COVER Lab staff is currently working on geospatial analysis of CMV crashes in North Carolina. A number of different techniques are being explored and will be deployed as web map layers when complete.

Crash Density – Where are truck crash occurrences per square mile the highest?

In other words, where are there lots of truck crashes? Density grids are useful for quickly visualizing the spatial distribution of point data, in this case truck crashes. Kernel density calculates the density of features in a search radius around those features. The surface value is highest at the location of the point and diminishes with increasing distance from the point, reaching zero at the search radius distance from the point.

 

 

 

 

 

 

Crash Rates -- Where are truck crashes most frequent when accounting for traffic?
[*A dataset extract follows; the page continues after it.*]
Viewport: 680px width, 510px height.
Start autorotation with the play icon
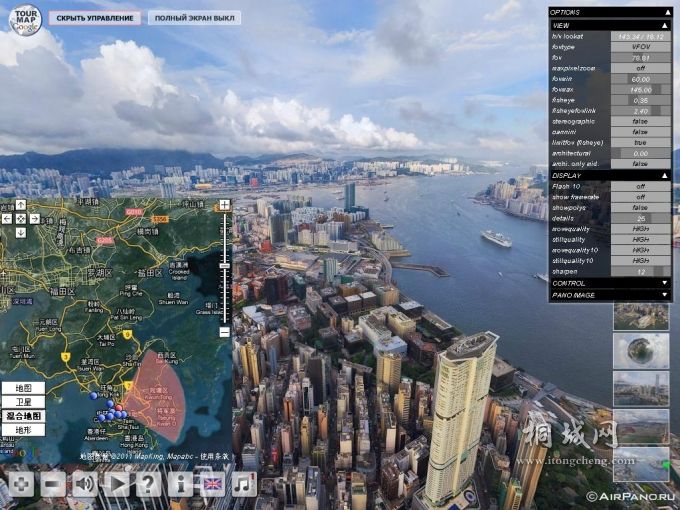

By normalizing truck crashes for traffic volume, we can start to identify visual patterns that are not readily apparent by just looking at crash density alone. This map shows a test area for Troop C. COVER Lab staff is currently working on identifying and appropriate methodologies for developing this layer.

 

 

 

 

 

Hot Spots – Where are truck crashes statistically clustered or dispersed?

In other words, are high or low numbers of crashes grouped together more than you would expect from random chance alone?

This map shows hot spots of truck crashes in Wake County that are statistically clustered at the 95% (>=1.96) confidence interval using crash severity as a weighted value. A Getis-Ord Gi* z-score was calculated for each feature based on a weighted value using the ArcGIS Hot Spot Tool. COVER Lab staff is currently working on developing methodologies to identify hot spots along a road network.

Hot spot crash identification is being developed to help avoid the tendency to mistake crash frequency with statistical crash risk. This method introduces statistical rigor to geospatial visualization and helps focus enforcement efforts where they are most needed.

 

 

Clusters -- Where are high or low severity crashes statistically grouped?

In other words, where are crashes more or less similar to each other than you would expect by random chance?

This map shows where high severity crashes are surrounded by other high severity crashes and low severity crashes are surrounded by other low severity crashes. The ArcGIS Cluster tool (Anselin – Local Moran’s I test) was used with crash severity as a weighted value. A kernel density heat map of high severity crash clusters (95% confidence interval) was then created to help visualize the spatial distribution of the clusters.

Clusters are useful for identifying where different types of crashes are occurring near each other (i.e. speeding, following too close, severe crashes, etc.).

COVER Lab staff is also testing several other methods including the Equivalent Property-Damage-Only (EPDO) and Empirical Bayes (EB) methods.